И это то, что мы должны были знать. В конце концов, не могли бы вы сократить свои потери и уйти? Другие думали, что ты это сделаешь, но я этого не сделал. Ты знал, что был прав, и это слишком большое искушение для молодых. Теперь мы должны сделать вас импотентом.

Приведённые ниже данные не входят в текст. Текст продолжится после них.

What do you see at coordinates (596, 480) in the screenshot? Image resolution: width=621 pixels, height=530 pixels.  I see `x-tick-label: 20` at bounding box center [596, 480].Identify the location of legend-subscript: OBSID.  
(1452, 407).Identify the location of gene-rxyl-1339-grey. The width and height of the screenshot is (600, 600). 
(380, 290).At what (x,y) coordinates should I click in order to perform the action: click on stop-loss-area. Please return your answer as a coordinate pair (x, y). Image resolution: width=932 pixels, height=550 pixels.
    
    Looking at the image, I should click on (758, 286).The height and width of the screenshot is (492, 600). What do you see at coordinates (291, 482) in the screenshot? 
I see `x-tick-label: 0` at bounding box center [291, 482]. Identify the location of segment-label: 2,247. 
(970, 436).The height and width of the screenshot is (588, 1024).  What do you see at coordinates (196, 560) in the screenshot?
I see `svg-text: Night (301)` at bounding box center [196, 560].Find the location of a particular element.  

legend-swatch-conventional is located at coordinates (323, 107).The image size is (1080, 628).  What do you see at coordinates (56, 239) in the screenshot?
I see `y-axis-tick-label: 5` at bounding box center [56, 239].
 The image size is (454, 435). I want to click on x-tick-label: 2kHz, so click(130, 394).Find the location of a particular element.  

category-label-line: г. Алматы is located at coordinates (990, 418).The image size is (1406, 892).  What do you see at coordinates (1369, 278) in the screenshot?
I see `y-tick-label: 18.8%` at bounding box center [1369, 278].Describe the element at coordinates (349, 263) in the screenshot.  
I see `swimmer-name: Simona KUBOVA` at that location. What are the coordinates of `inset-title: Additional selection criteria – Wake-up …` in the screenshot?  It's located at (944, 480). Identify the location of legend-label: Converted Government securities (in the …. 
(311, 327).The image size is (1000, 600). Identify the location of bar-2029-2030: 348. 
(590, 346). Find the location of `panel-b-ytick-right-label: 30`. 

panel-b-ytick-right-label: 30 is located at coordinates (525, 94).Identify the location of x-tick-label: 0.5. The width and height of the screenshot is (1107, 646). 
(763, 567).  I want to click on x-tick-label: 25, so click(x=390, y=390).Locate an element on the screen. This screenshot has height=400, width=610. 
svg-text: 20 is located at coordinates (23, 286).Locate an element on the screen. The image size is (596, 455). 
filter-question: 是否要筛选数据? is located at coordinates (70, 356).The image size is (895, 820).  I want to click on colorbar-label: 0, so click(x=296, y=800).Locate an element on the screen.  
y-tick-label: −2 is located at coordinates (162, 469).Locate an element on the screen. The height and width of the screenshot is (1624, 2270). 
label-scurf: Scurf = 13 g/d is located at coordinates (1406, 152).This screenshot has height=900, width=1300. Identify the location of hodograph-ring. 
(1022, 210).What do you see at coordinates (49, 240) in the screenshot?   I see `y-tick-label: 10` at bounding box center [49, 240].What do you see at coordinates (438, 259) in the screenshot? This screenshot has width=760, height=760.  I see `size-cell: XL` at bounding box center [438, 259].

Сент-Клер посмотрела на Питера и удержала его взгляд. “Ты не на той арене. Ты искал признания не у тех людей. Ищите ее в другом месте. Где вопросы истины и документации не важны ”.
“Я не понимаю”.
“Ваша диссертация наполнена какой-то довольно великолепно придуманной выдумкой. Почему бы не сосредоточиться на этом?”
“Что?”
“Художественная литература. Напишите роман. Никого не волнует, точен ли роман или обладает исторической достоверностью. Это просто не важно.” Сент-Клер снова наклонился вперед, не сводя глаз с Канцлера. “Пиши художественную литературу. Возможно, вас все еще игнорируют, но, по крайней мере, есть шанс на слушание. Продолжать ваш нынешний курс бесполезно. Ты потратишь впустую еще год, или два, или три. В конечном счете, для чего? Итак, напишите роман. Выплесни свой гнев там, а затем продолжай жить своей жизнью ”.
Питер уставился на дипломата; он был в растерянности, не уверенный в своих мыслях, поэтому просто повторил единственное слово. “Вымысел?”
“Да. Я думаю, мы вернулись к неисправному карбюратору, хотя аналогия может быть ужасной.” Сент-Клер откинулся на спинку стула. “Мы согласились, что слова не внушали тебе особого страха; ты видел пустые страницы, заполненные ими, большую часть своей жизни. Теперь исправьте проделанную вами работу другими словами, другим подходом, который устраняет необходимость академической санкции,”
Питер тихо выдохнул; на несколько мгновений он задержал дыхание, ошеломленный анализом Сент-Клера. “Роман?Это никогда не приходило мне в голову....”
“Я предполагаю, что это могло произойти бессознательно”, - вставил дипломат. “Ты без колебаний придумывал действия — и реакции, — когда это служило тебе. И Бог свидетель, у вас есть составляющие захватывающей истории. На мой взгляд, притянуто за уши, но не лишено достоинств для воскресного дня в гамаке. Почините карбюратор; это другой двигатель. Возможно, менее содержательная, но, возможно, весьма приятная. И кто-нибудь, возможно, прислушается к тебе. Они не будут на этой арене. И, честно говоря, не должны.”
“Роман. Будь я проклят”.
Манро Сент-Клер улыбнулся. Его взгляд все еще был странно уклончивым.
Послеполуденное солнце скрылось за горизонтом; длинные тени легли на лужайки. Сент-Клер стоял у окна, глядя на четырехугольный двор. В безмятежности сцены чувствовалось высокомерие; это было неуместно в мире, настолько погруженном в турбулентность.
Он мог бы покинуть Парк Форест прямо сейчас. Его работа была закончена, тщательно срежиссированное завершение было не идеальным, но достаточным на сегодняшний день.
Достаточная до пределов обмана.
Он посмотрел на свои часы. Прошел час с тех пор, как сбитый с толку канцлер покинул кабинет. Дипломат вернулся к своему столу, сел и поднял телефонную трубку. Он набрал код города 202, а затем еще семь цифр. Мгновение спустя на линии раздались два щелчка, за которыми последовал вой. Для любого, кроме тех, кто знаком с кодами, звук просто означал бы неисправность инструмента.
Сент-Клер набрал еще пять цифр. Результатом был один щелчок, и голос ответил.
“Перевернутая латунь. Запись запущена”. В голосе звучала бостонская бемоль a, но ритм был среднеевропейским.
“Это Браво. Соедините меня с Genesis ”.
“Книга Бытия находится в Англии. Вон там уже за полночь.”
“Боюсь, меня это не может волновать. Ты можешь исправить? Есть ли здесь стерильное место?”
“Если он все еще в посольстве, то так и есть, браво. В остальном это Дорчестер. Никаких гарантий нет.”